EXERCISE INSTRUCTIONS:
Excluding pictures, reproduce word for word the lines from the one containing "Task: Go to next gadget page arrow" through the end of the material below.

++++++++

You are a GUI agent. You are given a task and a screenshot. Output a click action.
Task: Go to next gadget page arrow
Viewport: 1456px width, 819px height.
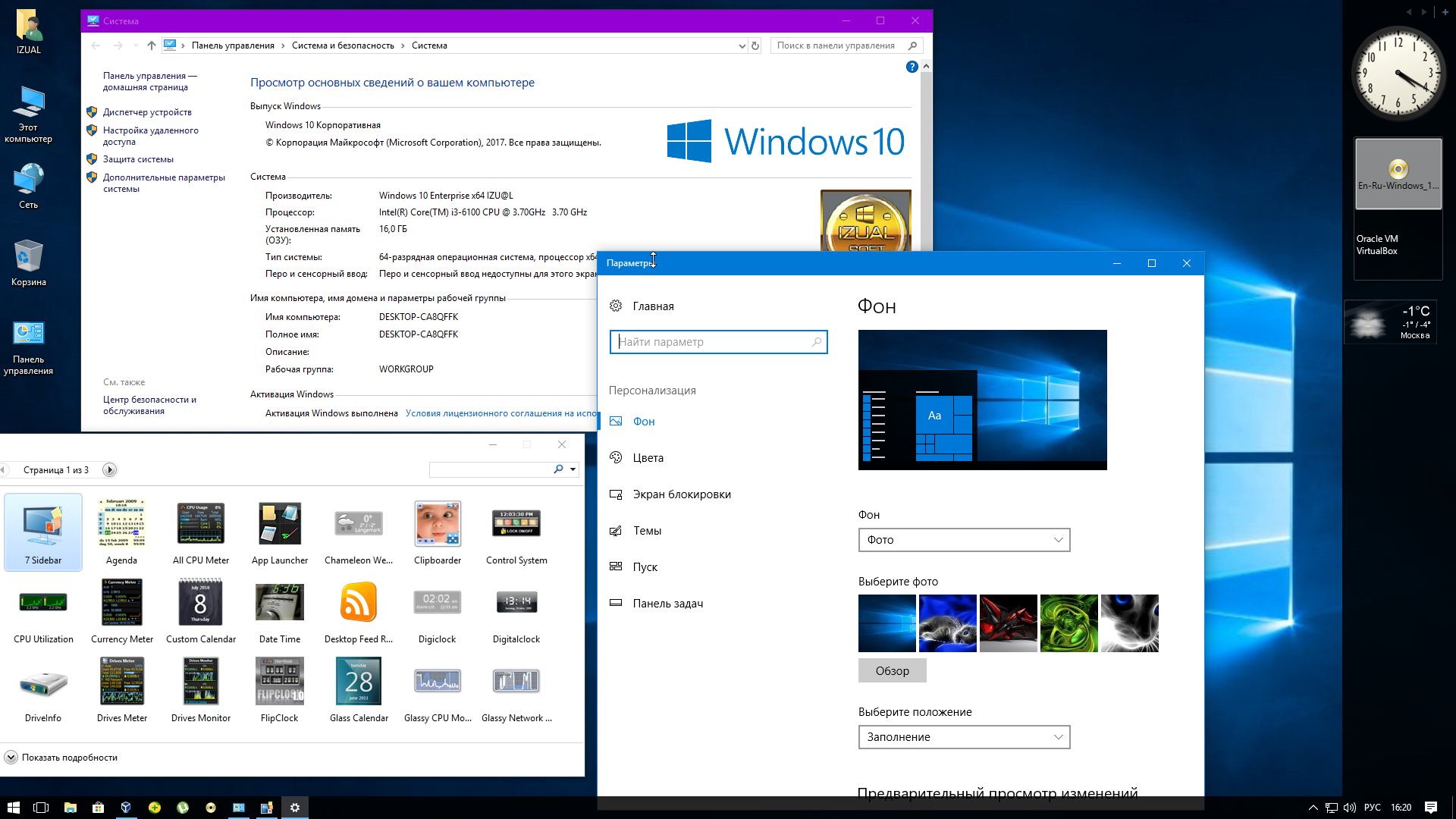point(109,470)
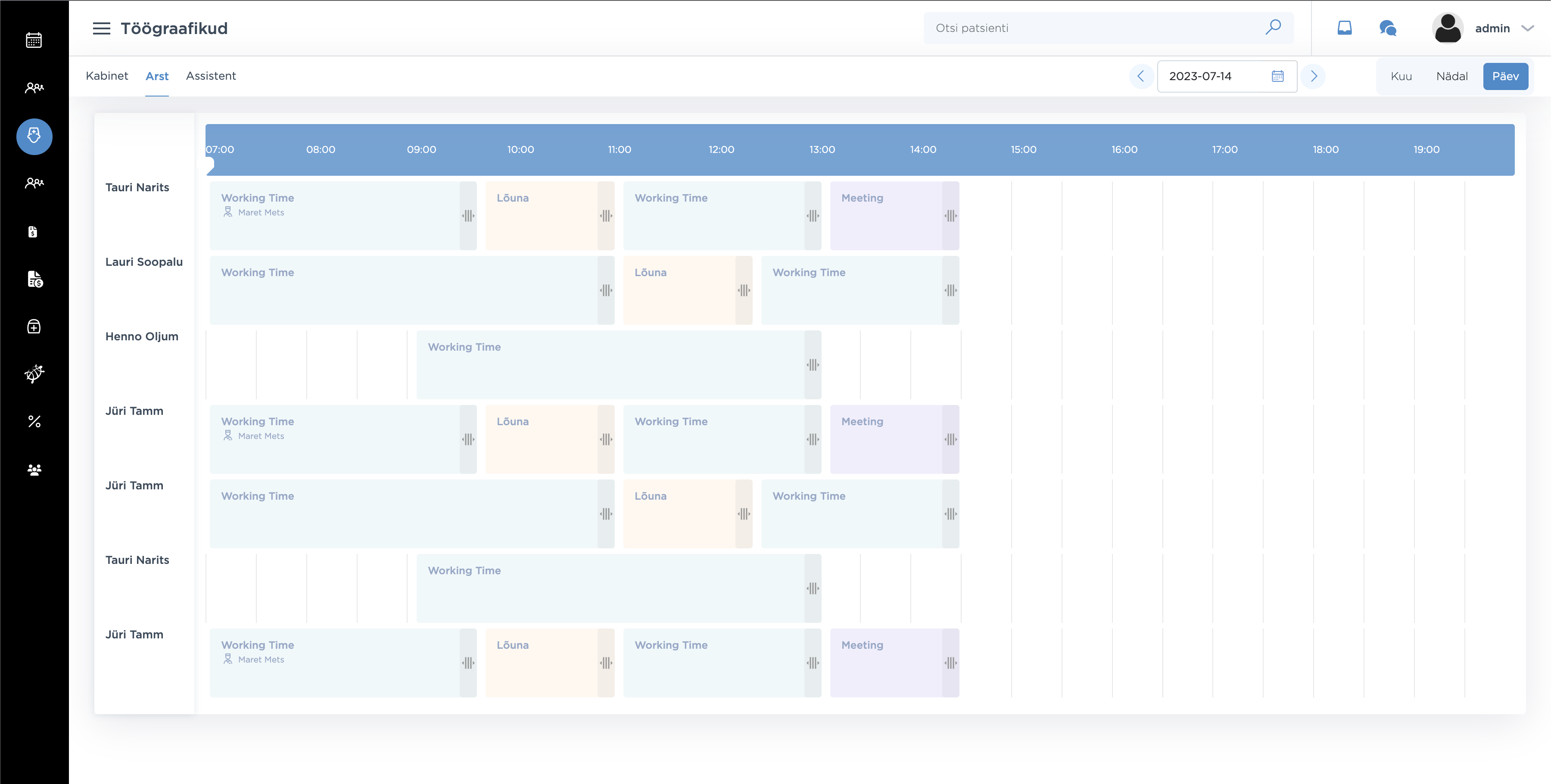Go to next day arrow
The height and width of the screenshot is (784, 1551).
[x=1314, y=77]
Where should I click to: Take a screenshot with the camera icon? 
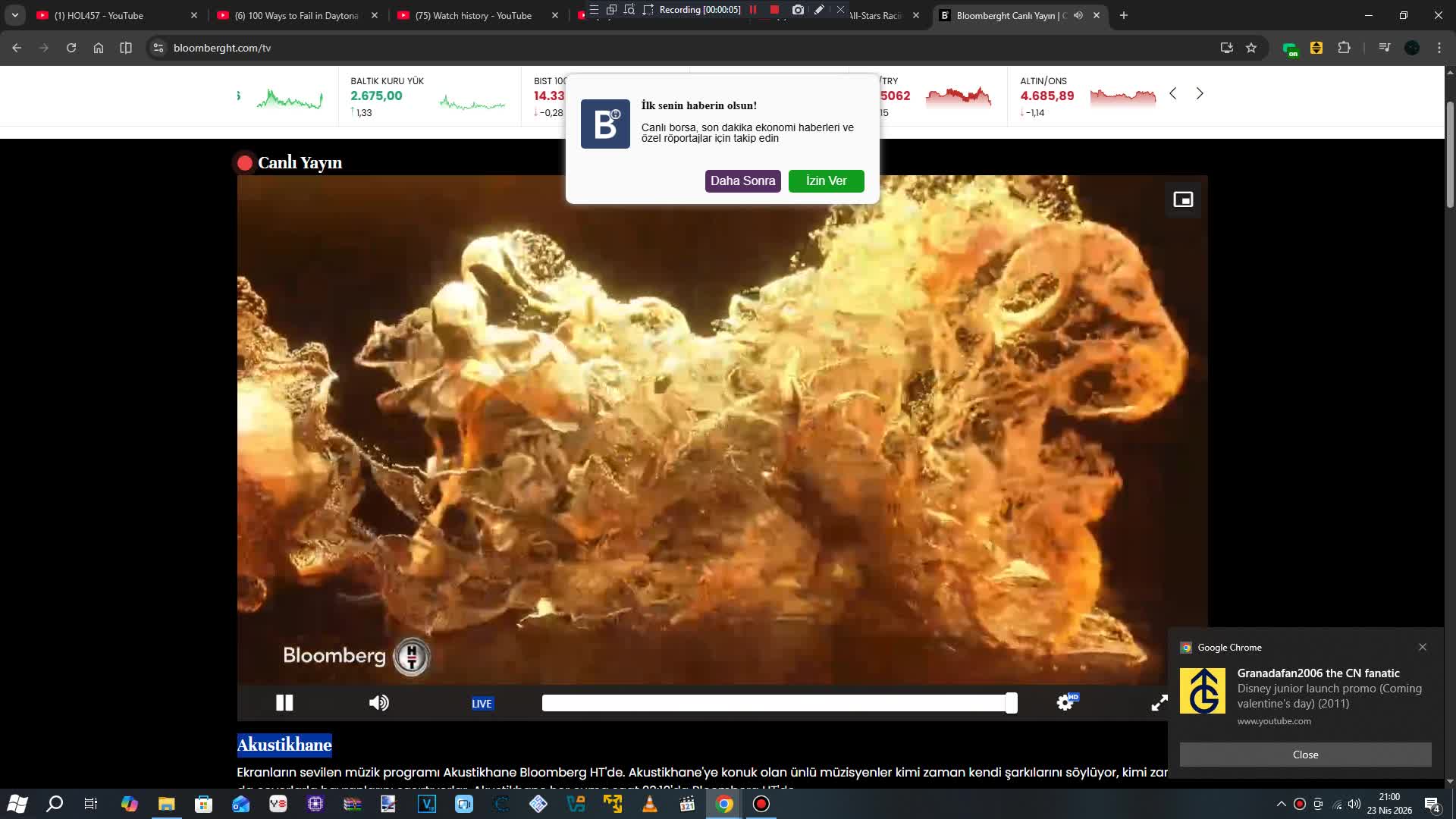coord(797,10)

++++++++

SOLUTION:
Task: Go to next gadget page arrow
Viewport: 1456px width, 819px height.
point(109,470)
Go to next day arrow
The height and width of the screenshot is (784, 1551).
[x=1314, y=77]
Where should I click to: Take a screenshot with the camera icon? 
coord(797,10)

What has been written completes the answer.